### PROVIDED TEXT ###
Presidency of a socialist
In 1970, Salvador Allende won the Chilean presidential election as leader of the Unidad Popular coalition. He was the first Marxist ever to be elected president of liberal democracy in the entire world.
Soon after taking office, Allende’s first step was to implement a socialist program called La vía chilena al socialismo (“the Chilean Path to Socialism”).
Main objectives of the plan were:
- Nationalization of large-scale industries, the health care system, and educational system
- Improvement of the socio-economic welfare of Chile’s poorest citizens by decreasing the unemployment rate
- Free milk for children in the schools and shantytowns of Chile
All social actions taken by Allende led to:
- Fall of the inflation rate from 36.1% in 1970 to 22.1% in 1971
- Growth of real wages by 22.3% during 1971
- Minimum real wages raise
- Over 52,000 houses being built annually for 3 years.
These actions caused a raise of central government expenditures by 36% in real terms.
1973 Chilean coup d’état
Following this period of social unrest and political tension between the opposition-controlled Congress of Chile and the socialist President Salvador Allende and economic warfare ordered by US President Richard Nixon, the government was overthrown by the armed forces and national police on September 11, 1973. On the same day, Salvador Allende committed suicide. A militaristic Junta Government led by General Augusto Pinochet assumed power for over 17 years.
### RAW DATA ###
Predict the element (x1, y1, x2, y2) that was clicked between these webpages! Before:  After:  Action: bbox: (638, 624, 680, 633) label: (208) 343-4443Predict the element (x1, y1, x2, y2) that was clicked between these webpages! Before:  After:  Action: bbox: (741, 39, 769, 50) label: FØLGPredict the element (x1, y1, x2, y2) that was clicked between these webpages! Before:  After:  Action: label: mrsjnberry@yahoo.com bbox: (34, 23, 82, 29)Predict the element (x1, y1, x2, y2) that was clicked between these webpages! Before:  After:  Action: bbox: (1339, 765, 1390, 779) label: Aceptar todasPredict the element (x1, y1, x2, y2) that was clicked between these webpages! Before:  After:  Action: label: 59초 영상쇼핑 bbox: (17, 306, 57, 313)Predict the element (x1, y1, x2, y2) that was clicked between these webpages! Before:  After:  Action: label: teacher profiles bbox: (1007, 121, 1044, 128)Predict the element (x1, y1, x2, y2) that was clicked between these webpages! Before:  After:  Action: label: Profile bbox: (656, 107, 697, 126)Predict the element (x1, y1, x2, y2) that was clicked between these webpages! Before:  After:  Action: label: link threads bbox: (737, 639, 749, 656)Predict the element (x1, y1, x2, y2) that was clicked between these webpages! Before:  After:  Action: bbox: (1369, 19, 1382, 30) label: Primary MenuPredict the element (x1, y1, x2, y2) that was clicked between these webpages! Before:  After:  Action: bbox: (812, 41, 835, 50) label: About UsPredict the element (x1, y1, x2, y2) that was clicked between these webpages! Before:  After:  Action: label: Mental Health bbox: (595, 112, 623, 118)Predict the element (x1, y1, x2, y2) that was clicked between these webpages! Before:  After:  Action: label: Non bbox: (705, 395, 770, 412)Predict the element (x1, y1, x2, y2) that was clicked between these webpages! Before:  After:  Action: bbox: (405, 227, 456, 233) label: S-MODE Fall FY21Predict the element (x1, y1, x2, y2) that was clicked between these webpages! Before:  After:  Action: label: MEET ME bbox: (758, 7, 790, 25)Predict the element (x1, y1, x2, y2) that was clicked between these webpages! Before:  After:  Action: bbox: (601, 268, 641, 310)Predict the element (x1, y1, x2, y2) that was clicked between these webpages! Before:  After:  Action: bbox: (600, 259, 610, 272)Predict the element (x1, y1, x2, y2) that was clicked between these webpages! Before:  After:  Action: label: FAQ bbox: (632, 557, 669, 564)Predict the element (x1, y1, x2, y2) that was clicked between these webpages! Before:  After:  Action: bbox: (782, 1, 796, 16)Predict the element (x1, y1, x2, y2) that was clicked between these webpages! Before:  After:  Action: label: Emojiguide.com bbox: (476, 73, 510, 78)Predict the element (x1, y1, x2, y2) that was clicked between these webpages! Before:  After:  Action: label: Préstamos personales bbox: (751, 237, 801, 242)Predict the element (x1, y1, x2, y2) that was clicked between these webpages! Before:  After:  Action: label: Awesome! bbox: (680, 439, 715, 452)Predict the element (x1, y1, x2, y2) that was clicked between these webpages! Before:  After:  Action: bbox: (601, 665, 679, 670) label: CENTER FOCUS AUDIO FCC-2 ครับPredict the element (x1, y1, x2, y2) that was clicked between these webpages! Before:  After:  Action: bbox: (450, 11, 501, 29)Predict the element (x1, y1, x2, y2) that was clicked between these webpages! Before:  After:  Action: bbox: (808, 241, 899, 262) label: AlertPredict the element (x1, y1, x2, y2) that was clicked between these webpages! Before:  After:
###
*WHAT TO WORK ON*
1 > According to the text about Salvador Allende, by how much did central government expenditures rise in real terms?
2 > Copy the text about Salvador Allende from "Main objectives of" to "in real terms.".
Answer from the text about Salvador Allende alone, not from the listing.

*RESPONSES TO THE TASKS*
1 > They rose by 36% in real terms.

2 >
Main objectives of the plan were:
- Nationalization of large-scale industries, the health care system, and educational system
- Improvement of the socio-economic welfare of Chile’s poorest citizens by decreasing the unemployment rate
- Free milk for children in the schools and shantytowns of Chile
All social actions taken by Allende led to:
- Fall of the inflation rate from 36.1% in 1970 to 22.1% in 1971
- Growth of real wages by 22.3% during 1971
- Minimum real wages raise
- Over 52,000 houses being built annually for 3 years.
These actions caused a raise of central government expenditures by 36% in real terms.